Robert Lee Henderson v. State of Florida
2017 Fla. App. LEXIS 3297
| Fla. Dist. Ct. App. | 2017Background
- Defendant Robert Lee Henderson was tried for armed robbery and chose to wear his county jail jumpsuit at trial despite counsel’s repeated advice to wear civilian clothes.
- Defense counsel provided laundered civilian clothing; Henderson rejected it and insisted on jail clothing he had been wearing at arrest.
- At the start of trial the court allowed Henderson to wear the jail uniform but also required he be physically shackled in the courtroom; defense counsel sought removal of the shackles.
- The trial court treated the jumpsuit and shackles as a “package deal” and did not make an on-the-record necessity finding for shackling.
- The jury was admonished not to consider Henderson’s clothing as evidence; post-verdict questioning indicated jurors believed appearance did not affect their verdict.
- Appellate court held the trial court erred by not making a necessity finding for shackling but deemed the error harmless given the record and sufficient evidence supporting the verdict.
Issues
| Issue | Plaintiff's Argument | Defendant's Argument | Held |
|---|---|---|---|
| Whether the court may require physical shackles without on-the-record necessity findings | State: restraints were permissible as part of courtroom security (implicit) | Henderson: shackling was imposed without necessity finding and is inherently prejudicial | Error to decline to make necessity finding for shackles, but error was harmless on these facts |
| Whether wearing jail clothing compels an adverse presumption | State: jury instructions prevent inference from clothing | Henderson: voluntary choice to wear jail garb can be legitimate tactic to elicit sympathy | Defendant may choose to wear jail clothing; court warned jurors not to consider clothing as evidence |
| Whether shackles plus jail clothing produced reversible prejudice | State: any prejudice was minimal and mitigated by jury instruction and unclear visibility of shackles | Henderson: shackles are inherently prejudicial and imply dangerousness to jurors | Additional prejudice from shackles could not be shown on the record; harmless error given circumstances |
| Whether trial court’s admonitions cured any potential prejudice | State: judge’s instruction and post-verdict juror inquiry showed no impact | Henderson: instruction did not substitute for required findings on shackling | Admonitions helped; combined with record, no miscarriage of justice found |
Key Cases Cited
- Bello v. State, 547 So. 2d 914 (recognizing shackling as inherently prejudicial and requiring some showing of necessity)
- Holbrook v. Flynn, 475 U.S. 560 (shackling is inherently prejudicial practice)

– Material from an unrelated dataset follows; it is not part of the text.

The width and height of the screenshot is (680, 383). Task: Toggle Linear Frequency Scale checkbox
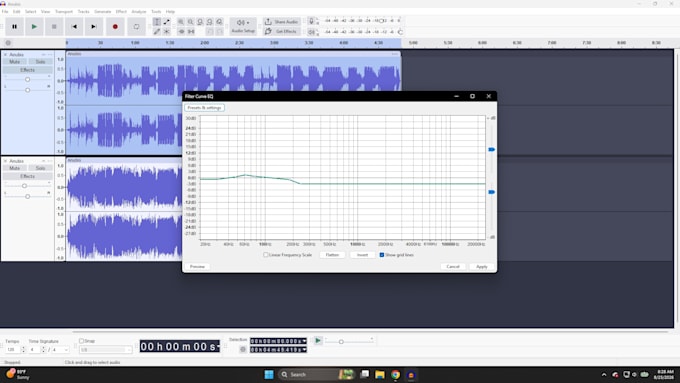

- Estelle v. Williams, 425 U.S. 501 (defendant cannot be compelled to stand trial in jail clothes; wearing jail clothes may be a defense tactic)
- Demurjian v. State, 727 So. 2d 324 (defense tactic of using prison garb to elicit sympathy is recognized)
- Miller v. State, 852 So. 2d 904 (trial judge should initiate inquiry into restraints even without objection)
- Carlisle v. State, 105 So. 3d 625 (requiring shackles can be error but may be harmless depending on record)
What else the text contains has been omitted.